If clashes erupt between Israelis and Palestinians today, there is no President Hosni Mubarak of Egypt to absorb the flames. Now there is a Turkish prime minister, Recep Tayyip Erdogan, ready to fan them — toward Israel. It is not an exaggeration to say that if serious clashes erupted between Israelis and Palestinians, both the peace treaties between Egypt and Israel and Egypt and Jordan could be undermined. And if Palestinian violence spreads in the West Bank, Abbas may just tell the Israelis that he is shutting down the Palestinian Authority and will no longer serve as Israel’s policeman on the West Bank. That would be the last nail in the coffin of the Oslo accords. So all three pillars of peace — imperfect as they may have been, but so vital to Israel’s security since the 1970s — are in danger.
Given these stakes, here is what a farsighted Israeli government would say to itself: “We have so much more to lose than the Palestinians if all this collapses.

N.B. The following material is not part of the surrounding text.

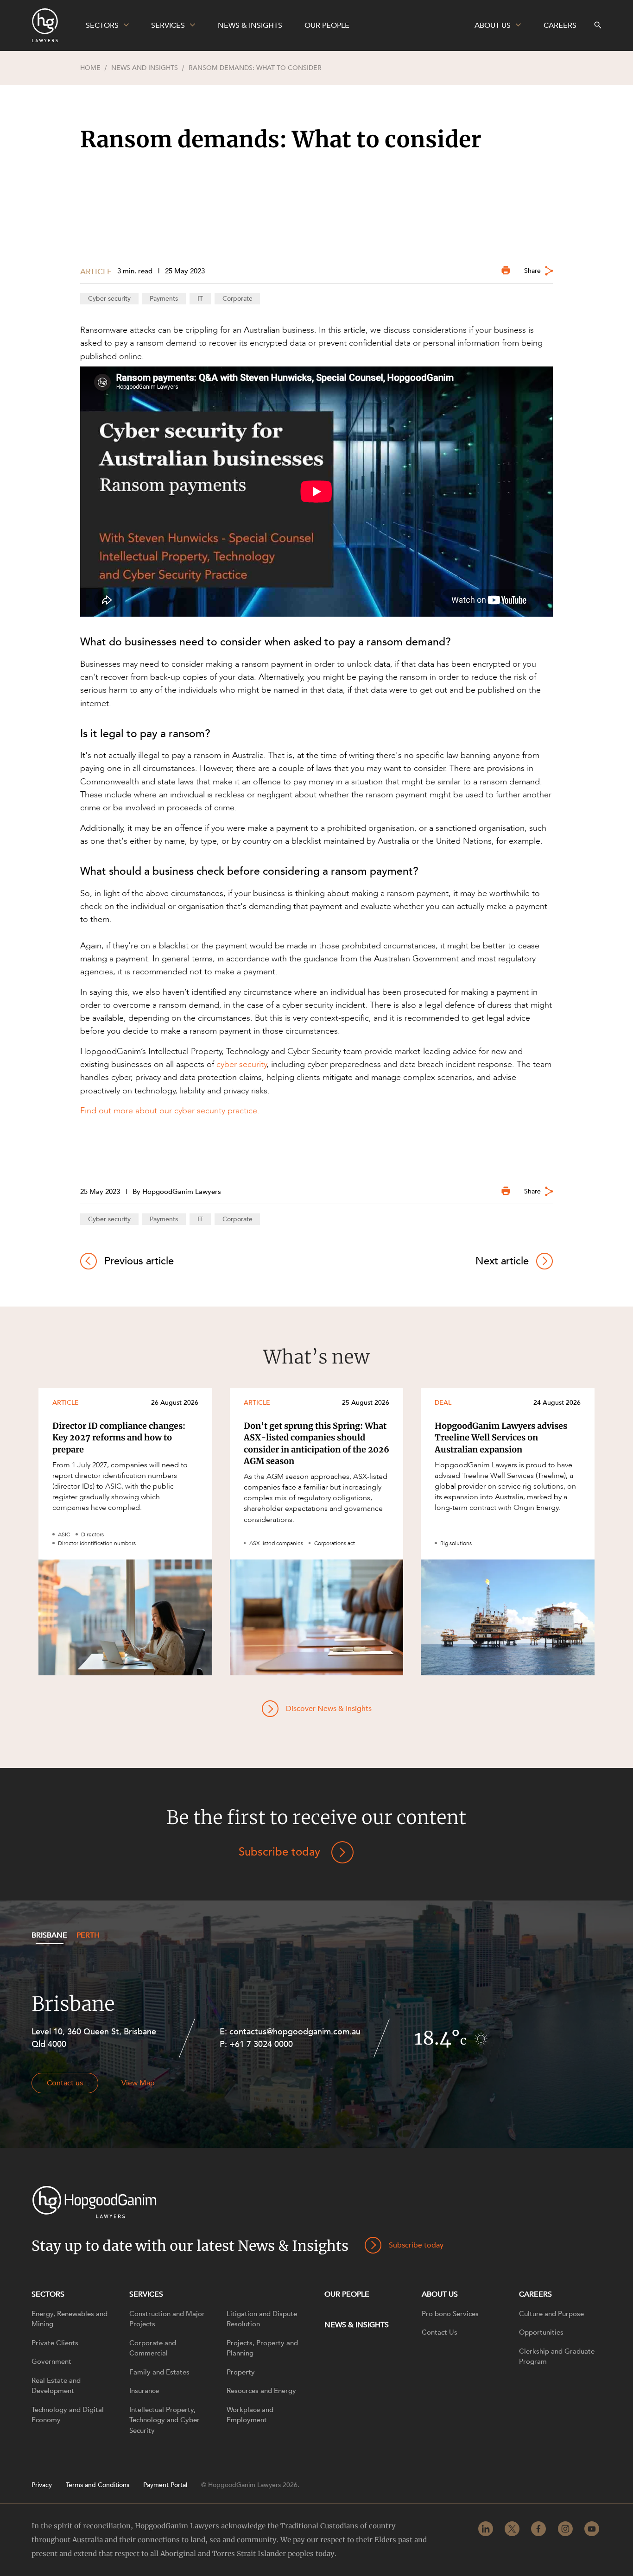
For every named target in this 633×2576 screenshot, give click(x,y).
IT (200, 298)
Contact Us (439, 2332)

So let’s go the extra mile. Abbas says he will not come to peace talks without a freeze on settlement-building. We think that is bogus. We gave him a 10-month partial freeze and he did nothing with it. But you know what? There is so much at stake here, let’s test him again. Let’s offer him a six-month total freeze on settlement-building. What is six months in the history of 5,000-year-old people? We already have 300,000 settlers in place. It is a win-win strategy that in no way imperils our security. If the Palestinians still balk, they will be the ones isolated, not us. And, if they come, who knows? Maybe we cut a deal.”
That is what a wise Israeli leader would do now. And when this Israeli government won’t do that, it fans the Palestinian fears that Israel really wants two states — both for itself. That is pre-1967 Israel and post-1967 Israel, i.e., Israel, the West Bank and East Jerusalem.
The Palestinian leadership, though, could do much more to encourage such an overture because the only thing that can force Netanyahu to move is the Israeli center. It has done so before. Why not now? Because when the Israeli silent majority sees its army unilaterally withdraw from Gaza and uproot settlements there and get rockets in return, and when they see previous, dovish, Israeli prime ministers make far-reaching withdrawal proposals and get nothing back, and when they hear that Palestinians insist on the “right of return” for some of their people — not only to the West Bank, but to Israel proper — it raises Israeli fears that the Palestinians still dream of having two states, both for themselves: the West Bank and pre-1967 Israel. If Abbas spoke more directly to those fears, Netanyahu would be under much more domestic pressure to move.
We really are back at the beginning of this conflict. Until each side reassures the other that both of them really do want two states for two people — not just for one — nothing good is going to happen out there, but something really bad might.